The 500 most expensive Medicaid patients typically go into detox a dozen or more times per year, costing the state an average of $100,000 each annually. One patient was admitted 26 times to detox units in 17 hospitals in a single year; another spent 279 days in detox wards in one year.

"The dollars are being spent in the wrong settings," said Deborah S. Bachrach, the state's Medicaid director, who said reforms are "very high on our agenda."

Unlike in most states, most detox programs in New York are still inpatient, not outpatient programs. Critics from across a broad spectrum of interests agree that the state Medicaid law encourages use of "medically managed" detoxification, the most expensive type of hospital-based detox service. Medically managed detox costs about $1,300 per day, compared to about $100 per day for medically supervised outpatient detox services. Experts say most patients getting medically managed detox in New York should be in outpatient programs instead.

Moreover, 80 percent of patients discharged from detox are never referred to an outpatient addiction treatment program, so their underlying problems are never addressed and they soon end up in detox again.

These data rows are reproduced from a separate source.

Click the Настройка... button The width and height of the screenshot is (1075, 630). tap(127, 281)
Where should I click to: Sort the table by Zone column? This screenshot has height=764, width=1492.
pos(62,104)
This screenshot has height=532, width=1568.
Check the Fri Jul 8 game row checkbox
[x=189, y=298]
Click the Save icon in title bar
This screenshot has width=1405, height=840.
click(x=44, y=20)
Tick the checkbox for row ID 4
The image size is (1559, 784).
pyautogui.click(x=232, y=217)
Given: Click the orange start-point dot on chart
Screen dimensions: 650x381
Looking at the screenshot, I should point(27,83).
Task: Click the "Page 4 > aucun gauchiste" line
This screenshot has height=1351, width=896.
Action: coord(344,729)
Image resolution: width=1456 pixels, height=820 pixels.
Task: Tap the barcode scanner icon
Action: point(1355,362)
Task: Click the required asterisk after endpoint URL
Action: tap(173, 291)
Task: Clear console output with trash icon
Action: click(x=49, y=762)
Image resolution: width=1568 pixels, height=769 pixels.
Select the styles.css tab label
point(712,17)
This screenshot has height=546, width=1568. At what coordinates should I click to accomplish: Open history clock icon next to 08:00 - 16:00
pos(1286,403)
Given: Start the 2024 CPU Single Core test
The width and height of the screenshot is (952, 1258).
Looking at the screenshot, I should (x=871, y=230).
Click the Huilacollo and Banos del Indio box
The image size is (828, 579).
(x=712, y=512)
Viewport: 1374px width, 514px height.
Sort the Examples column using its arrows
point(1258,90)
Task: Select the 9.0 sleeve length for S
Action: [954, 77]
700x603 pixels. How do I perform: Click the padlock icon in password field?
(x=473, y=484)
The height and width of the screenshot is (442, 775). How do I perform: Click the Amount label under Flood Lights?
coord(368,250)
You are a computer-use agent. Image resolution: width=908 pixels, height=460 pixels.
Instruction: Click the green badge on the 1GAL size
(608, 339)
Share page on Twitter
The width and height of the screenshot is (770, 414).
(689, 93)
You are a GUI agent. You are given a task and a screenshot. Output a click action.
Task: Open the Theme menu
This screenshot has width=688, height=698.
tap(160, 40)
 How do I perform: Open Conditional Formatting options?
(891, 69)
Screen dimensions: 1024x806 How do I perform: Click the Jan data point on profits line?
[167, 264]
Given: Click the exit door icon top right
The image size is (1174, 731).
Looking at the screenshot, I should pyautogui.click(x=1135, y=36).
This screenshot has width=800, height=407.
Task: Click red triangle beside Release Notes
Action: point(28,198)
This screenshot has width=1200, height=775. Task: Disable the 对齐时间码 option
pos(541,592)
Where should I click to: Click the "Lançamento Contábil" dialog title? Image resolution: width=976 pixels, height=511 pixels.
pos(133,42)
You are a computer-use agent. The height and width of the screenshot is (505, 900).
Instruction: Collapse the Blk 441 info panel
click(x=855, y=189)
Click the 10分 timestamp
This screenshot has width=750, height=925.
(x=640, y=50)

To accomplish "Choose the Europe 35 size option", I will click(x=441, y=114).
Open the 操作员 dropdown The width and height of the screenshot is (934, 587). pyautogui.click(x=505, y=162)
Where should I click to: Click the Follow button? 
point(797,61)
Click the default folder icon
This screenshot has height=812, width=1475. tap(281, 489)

Many of the detox "frequent flyers" see the programs less as a chance at recovery than as a place to get food and shelter. Some opiate users even use detox to reduce the amount of drugs they need to get high, in order to save money on drugs. Lack of housing for the homeless is seen as the biggest cause of overuse of detox programs, since homeless patients are less likely to stick to their treatment plans.

"For this small group of what are basically professional inpatient detoxification users, it's really a whole series of linked problems, and none of the parts of the system work very well," said Dr. Richard N. Rosenthal, an addiction specialist and chairman of psychiatry at St. Luke's-Roosevelt Hospital Center.